START Data for this task
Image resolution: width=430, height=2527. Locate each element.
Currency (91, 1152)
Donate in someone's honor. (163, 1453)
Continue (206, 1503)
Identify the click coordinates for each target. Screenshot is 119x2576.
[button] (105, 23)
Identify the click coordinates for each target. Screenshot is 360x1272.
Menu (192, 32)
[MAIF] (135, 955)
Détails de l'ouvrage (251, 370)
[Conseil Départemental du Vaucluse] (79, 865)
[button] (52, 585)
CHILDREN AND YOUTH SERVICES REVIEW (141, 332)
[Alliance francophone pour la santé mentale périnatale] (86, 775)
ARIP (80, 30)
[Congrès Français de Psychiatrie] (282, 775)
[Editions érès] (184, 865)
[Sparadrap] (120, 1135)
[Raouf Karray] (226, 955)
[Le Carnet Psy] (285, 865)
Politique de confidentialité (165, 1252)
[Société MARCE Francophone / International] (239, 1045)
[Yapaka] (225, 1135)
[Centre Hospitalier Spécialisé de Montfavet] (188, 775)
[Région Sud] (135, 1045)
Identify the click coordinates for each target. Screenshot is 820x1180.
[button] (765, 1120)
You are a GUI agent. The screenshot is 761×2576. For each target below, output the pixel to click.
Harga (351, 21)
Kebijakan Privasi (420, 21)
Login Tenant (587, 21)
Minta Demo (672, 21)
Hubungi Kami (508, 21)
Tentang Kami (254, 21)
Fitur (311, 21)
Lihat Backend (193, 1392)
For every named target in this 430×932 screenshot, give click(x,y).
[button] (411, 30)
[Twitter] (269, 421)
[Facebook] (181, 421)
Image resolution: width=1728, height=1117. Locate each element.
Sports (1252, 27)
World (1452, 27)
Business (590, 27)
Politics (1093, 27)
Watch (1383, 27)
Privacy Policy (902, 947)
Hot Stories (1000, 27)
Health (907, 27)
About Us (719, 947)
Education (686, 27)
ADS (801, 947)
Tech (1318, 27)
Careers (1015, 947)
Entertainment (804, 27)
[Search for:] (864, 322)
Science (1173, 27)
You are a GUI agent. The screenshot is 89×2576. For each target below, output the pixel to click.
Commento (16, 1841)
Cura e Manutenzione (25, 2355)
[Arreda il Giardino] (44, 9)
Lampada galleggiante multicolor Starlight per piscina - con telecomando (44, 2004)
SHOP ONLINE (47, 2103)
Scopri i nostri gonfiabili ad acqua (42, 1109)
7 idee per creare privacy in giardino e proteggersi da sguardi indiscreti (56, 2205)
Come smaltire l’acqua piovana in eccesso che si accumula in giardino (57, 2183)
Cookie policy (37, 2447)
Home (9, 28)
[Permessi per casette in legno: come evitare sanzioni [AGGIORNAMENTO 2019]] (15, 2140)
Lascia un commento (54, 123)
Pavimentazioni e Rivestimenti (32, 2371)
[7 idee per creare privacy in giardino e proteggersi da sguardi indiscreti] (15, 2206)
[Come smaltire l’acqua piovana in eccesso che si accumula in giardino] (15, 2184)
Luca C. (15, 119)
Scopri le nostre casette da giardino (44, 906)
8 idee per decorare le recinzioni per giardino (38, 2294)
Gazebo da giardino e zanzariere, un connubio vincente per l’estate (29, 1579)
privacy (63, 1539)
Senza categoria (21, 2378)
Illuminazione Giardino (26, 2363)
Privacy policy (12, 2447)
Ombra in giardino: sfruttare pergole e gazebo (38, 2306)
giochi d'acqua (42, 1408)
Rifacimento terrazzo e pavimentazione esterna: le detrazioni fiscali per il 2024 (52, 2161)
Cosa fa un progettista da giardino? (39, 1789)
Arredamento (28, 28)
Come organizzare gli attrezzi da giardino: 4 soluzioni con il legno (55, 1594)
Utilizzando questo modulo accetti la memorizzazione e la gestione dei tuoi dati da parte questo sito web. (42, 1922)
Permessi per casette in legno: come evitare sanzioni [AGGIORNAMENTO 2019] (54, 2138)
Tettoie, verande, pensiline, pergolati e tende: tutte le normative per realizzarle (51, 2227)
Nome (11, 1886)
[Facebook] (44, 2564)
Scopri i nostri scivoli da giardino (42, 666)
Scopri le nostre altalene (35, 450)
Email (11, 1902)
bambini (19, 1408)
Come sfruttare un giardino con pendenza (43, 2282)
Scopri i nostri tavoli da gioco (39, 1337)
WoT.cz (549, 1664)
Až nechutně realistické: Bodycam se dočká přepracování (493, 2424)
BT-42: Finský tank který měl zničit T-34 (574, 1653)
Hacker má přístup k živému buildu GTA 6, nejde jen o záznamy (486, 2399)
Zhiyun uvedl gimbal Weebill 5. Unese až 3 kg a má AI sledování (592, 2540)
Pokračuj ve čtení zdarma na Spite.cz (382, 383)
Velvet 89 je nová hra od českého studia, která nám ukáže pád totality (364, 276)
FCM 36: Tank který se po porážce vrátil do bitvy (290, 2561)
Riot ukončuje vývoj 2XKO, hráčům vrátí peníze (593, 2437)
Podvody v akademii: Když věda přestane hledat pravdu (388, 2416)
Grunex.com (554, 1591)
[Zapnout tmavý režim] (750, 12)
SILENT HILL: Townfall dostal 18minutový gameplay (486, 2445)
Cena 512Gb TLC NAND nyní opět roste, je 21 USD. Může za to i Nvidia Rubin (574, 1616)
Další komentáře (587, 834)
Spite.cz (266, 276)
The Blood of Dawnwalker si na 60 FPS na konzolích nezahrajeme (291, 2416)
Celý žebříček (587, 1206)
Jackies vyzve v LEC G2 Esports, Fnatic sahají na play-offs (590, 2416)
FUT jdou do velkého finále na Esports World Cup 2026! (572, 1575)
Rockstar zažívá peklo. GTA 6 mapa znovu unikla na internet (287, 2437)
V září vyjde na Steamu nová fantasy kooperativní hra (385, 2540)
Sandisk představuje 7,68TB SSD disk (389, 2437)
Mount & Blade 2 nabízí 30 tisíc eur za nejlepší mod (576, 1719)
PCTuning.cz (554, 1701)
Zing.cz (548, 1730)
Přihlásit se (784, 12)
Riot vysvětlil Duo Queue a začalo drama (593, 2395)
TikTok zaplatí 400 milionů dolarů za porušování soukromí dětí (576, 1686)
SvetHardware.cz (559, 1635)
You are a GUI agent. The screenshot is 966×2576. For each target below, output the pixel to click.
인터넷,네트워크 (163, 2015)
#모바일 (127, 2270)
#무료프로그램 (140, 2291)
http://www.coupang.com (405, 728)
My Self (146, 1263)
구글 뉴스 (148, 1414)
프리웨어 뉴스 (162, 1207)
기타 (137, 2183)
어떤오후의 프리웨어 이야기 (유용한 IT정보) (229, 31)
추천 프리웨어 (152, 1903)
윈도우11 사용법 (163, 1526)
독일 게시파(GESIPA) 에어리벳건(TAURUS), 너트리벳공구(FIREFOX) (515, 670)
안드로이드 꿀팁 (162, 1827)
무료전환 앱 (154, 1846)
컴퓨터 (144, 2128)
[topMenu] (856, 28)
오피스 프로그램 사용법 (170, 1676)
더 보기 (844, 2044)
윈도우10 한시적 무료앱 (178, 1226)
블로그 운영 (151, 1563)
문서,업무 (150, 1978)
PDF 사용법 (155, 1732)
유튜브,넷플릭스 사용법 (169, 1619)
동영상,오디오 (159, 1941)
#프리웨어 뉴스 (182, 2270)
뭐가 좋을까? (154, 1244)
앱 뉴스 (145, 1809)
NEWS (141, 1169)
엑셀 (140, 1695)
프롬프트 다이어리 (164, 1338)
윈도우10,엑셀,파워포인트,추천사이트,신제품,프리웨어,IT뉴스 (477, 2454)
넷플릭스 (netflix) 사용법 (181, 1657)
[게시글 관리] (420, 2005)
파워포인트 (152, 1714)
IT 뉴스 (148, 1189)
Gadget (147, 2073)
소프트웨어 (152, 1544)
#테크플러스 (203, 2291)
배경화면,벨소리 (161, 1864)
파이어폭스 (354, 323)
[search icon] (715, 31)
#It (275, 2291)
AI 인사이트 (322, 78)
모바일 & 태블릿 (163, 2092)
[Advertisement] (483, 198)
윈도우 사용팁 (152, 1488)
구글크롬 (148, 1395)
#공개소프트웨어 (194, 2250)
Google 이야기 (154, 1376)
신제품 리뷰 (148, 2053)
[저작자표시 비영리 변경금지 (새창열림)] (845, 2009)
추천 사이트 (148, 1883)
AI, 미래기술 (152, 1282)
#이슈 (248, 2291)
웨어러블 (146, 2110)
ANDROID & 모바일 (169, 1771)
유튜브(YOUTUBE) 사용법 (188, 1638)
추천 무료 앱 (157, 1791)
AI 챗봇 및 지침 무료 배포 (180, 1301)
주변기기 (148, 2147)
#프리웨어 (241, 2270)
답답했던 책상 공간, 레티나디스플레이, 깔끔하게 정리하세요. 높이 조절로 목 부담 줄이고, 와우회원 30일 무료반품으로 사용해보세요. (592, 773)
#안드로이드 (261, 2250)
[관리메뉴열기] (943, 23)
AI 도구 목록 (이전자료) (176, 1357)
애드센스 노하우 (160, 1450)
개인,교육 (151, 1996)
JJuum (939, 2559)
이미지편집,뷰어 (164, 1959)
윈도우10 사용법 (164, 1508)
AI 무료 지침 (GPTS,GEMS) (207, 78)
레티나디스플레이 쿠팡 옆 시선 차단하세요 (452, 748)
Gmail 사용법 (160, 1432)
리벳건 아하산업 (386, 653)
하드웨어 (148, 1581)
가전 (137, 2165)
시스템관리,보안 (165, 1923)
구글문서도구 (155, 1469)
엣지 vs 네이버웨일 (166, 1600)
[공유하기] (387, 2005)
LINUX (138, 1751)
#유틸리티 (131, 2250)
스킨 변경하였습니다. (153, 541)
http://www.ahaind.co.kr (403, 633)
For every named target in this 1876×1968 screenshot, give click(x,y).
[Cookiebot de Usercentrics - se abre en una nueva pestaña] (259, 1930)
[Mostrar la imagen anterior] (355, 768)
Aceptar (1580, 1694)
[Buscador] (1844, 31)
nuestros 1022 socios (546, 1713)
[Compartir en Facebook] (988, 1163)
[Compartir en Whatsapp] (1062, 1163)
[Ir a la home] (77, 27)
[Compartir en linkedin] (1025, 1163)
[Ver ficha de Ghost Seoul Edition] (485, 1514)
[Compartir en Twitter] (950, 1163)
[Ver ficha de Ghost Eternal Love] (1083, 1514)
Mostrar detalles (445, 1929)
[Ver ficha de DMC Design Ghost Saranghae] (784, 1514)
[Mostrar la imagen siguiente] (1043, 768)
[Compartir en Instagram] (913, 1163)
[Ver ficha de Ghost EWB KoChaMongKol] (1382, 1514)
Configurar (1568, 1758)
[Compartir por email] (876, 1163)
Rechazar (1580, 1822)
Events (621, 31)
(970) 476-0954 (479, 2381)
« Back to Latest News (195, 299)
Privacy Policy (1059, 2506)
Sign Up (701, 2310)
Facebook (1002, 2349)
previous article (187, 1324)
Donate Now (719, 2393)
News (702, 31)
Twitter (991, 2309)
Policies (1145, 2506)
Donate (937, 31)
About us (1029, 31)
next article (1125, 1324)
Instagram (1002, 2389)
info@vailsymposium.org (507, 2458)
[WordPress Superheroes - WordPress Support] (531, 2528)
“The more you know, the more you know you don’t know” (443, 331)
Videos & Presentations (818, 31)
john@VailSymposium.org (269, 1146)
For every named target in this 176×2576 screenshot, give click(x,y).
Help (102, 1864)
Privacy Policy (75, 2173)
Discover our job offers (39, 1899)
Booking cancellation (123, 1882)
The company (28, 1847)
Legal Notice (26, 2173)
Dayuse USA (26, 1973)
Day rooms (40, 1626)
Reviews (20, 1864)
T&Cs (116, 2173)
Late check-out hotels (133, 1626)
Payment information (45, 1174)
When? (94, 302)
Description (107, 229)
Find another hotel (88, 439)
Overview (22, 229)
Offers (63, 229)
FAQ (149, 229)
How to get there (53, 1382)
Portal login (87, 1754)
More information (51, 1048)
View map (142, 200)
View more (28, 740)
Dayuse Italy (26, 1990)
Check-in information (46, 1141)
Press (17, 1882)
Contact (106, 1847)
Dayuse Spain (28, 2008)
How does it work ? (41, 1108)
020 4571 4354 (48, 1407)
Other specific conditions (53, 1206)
END Data for this task
§ **Work to be completed**:
Retype, exactly and in full, the lines above from the one containing "프롬프트 다이어리 (164, 1338)" through the one containing "For every named target in this 1876×1968".

§ **Exercise solution**:
프롬프트 다이어리 (164, 1338)
윈도우10,엑셀,파워포인트,추천사이트,신제품,프리웨어,IT뉴스 (477, 2454)
넷플릭스 (netflix) 사용법 (181, 1657)
[게시글 관리] (420, 2005)
파워포인트 (152, 1714)
IT 뉴스 (148, 1189)
Gadget (147, 2073)
소프트웨어 (152, 1544)
#테크플러스 (203, 2291)
배경화면,벨소리 (161, 1864)
파이어폭스 (354, 323)
[search icon] (715, 31)
#It (275, 2291)
AI 인사이트 (322, 78)
모바일 & 태블릿 (163, 2092)
[Advertisement] (483, 198)
윈도우 사용팁 (152, 1488)
구글크롬 (148, 1395)
#공개소프트웨어 (194, 2250)
Google 이야기 (154, 1376)
신제품 리뷰 (148, 2053)
[저작자표시 비영리 변경금지 (새창열림)] (845, 2009)
추천 사이트 (148, 1883)
AI, 미래기술 (152, 1282)
#이슈 (248, 2291)
웨어러블 (146, 2110)
ANDROID & 모바일 (169, 1771)
유튜브(YOUTUBE) 사용법 (188, 1638)
추천 무료 앱 (157, 1791)
AI 챗봇 및 지침 무료 배포 (180, 1301)
주변기기 (148, 2147)
#프리웨어 (241, 2270)
답답했던 책상 공간, 레티나디스플레이, 깔끔하게 정리하세요. 높이 조절로 목 부담 줄이고, 와우회원 30일 무료반품으로 사용해보세요. (592, 773)
#안드로이드 (261, 2250)
[관리메뉴열기] (943, 23)
AI 도구 목록 (이전자료) (176, 1357)
애드센스 노하우 (160, 1450)
개인,교육 (151, 1996)
JJuum (939, 2559)
이미지편집,뷰어 (164, 1959)
윈도우10 사용법 (164, 1508)
AI 무료 지침 (GPTS,GEMS) (207, 78)
레티나디스플레이 쿠팡 옆 시선 차단하세요 (452, 748)
Gmail 사용법 (160, 1432)
리벳건 아하산업 (386, 653)
하드웨어 (148, 1581)
가전 (137, 2165)
시스템관리,보안 (165, 1923)
구글문서도구 (155, 1469)
엣지 vs 네이버웨일 (166, 1600)
[공유하기] (387, 2005)
LINUX (138, 1751)
#유틸리티 (131, 2250)
스킨 변경하였습니다. (153, 541)
http://www.ahaind.co.kr (403, 633)
For every named target in this 1876×1968 screenshot, give click(x,y).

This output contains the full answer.